__What to do__:
1. In the rotor patent excerpt below, what does FIG. 10 show?
2. Carry on writing the rotor patent excerpt below, picking up right after its last sentence.

__Selected passage__:
|---|
BRIEF DESCRIPTION OF THE DRAWINGS
[0024] FIG. 1 is an axial-direction sectional view showing a part
of a horizontally-displayed permanent magnet type rotor of an
electric rotating apparatus according to the first embodiment;
[0025] FIG. 2 is an axial-direction sectional view showing a
horizontally-displayed permanent magnet type rotor of an electric
rotating apparatus according to the second embodiment;
[0026] FIG. 3 is an axial-direction sectional view showing a
horizontally-displayed permanent magnet type rotor of an electric
rotating apparatus according to the third embodiment;
[0027] FIG. 4 is an axial-direction sectional view showing a
horizontally-displayed permanent magnet type rotor of an electric
rotating apparatus according to the fourth embodiment;
[0028] FIG. 5 is a view obtained by horizontally-displaying a
partially enlarged view of a permanent magnet type rotor of an
electric rotating apparatus according to the fifth embodiment;
[0029] FIG. 6 is a view obtained by horizontally-displaying a
partially enlarged view of a permanent magnet type rotor of an
electric rotating apparatus according to the sixth embodiment;
[0030] FIG. 7 is a plan view showing a part of the permanent magnet
type rotor;
[0031] FIG. 8 is a view obtained by horizontally-displaying a
partially enlarged view of a permanent magnet type rotor of an
electric rotating apparatus according to the seventh
embodiment;
[0032] FIG. 9 is a plan view showing a part of the permanent magnet
type rotor;
[0033] FIG. 10 is a perspective view showing an example of an
outline of the configuration of a large-sized wind power generation
system;
[0034] FIG. 11 is a view showing an example of the internal
arrangement of the nacelle 3 in the wind power generation system
shown in FIG. 10;
[0035] FIG. 12A is axial-direction sectional views showing a part
of horizontally-displayed conventional permanent magnet type
rotors;
[0036] FIG. 12B is axial-direction sectional views showing a part
of horizontally-displayed conventional permanent magnet type
rotors; and
[0037] FIG. 12C is axial-direction sectional views showing a part
of horizontally-displayed conventional permanent magnet type
rotors.
DETAILED DESCRIPTION
[0038] In general, according to one embodiment, there is provided
an electric rotating apparatus including a permanent magnet type
rotor in which wedge-shaped slots are formed on an outer
circumferential portion of a rotor core along an axial direction of
a rotor, and permanent magnets are fitted in the wedge-shaped
slots, thereby forming a plurality of rotor magnetic poles.
|---|
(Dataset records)
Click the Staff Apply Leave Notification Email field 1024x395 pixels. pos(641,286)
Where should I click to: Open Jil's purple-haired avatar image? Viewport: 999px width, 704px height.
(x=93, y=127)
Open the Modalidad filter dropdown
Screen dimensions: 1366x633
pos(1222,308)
|---|
__Answers given__:
1. A perspective view showing an example of an outline of the configuration of a large-sized wind power generation system.

2.
Nonmagnetic regions extending in the axial direction of the rotor
core are formed between the plurality of rotor magnetic poles.
[0039] Embodiments will be explained below with reference to the
accompanying drawings. Note that portions common to these drawings
will be denoted by the same reference numerals or the same
reference numerals given suffixes, and a repetitive explanation
will be omitted as needed.
First Embodiment
[0040] First, the first embodiment will be explained.
[0041] FIG. 1 is an axial-direction sectional view showing a part
of a horizontally-displayed permanent magnet type rotor of an
electric rotating apparatus according to the first embodiment.
[0042] A permanent magnet type rotor 10A according to this
embodiment is based on the permanent magnet type rotor 10 having
the structure explained in FIG. 12B, and is obtained by improving
the rotor 10.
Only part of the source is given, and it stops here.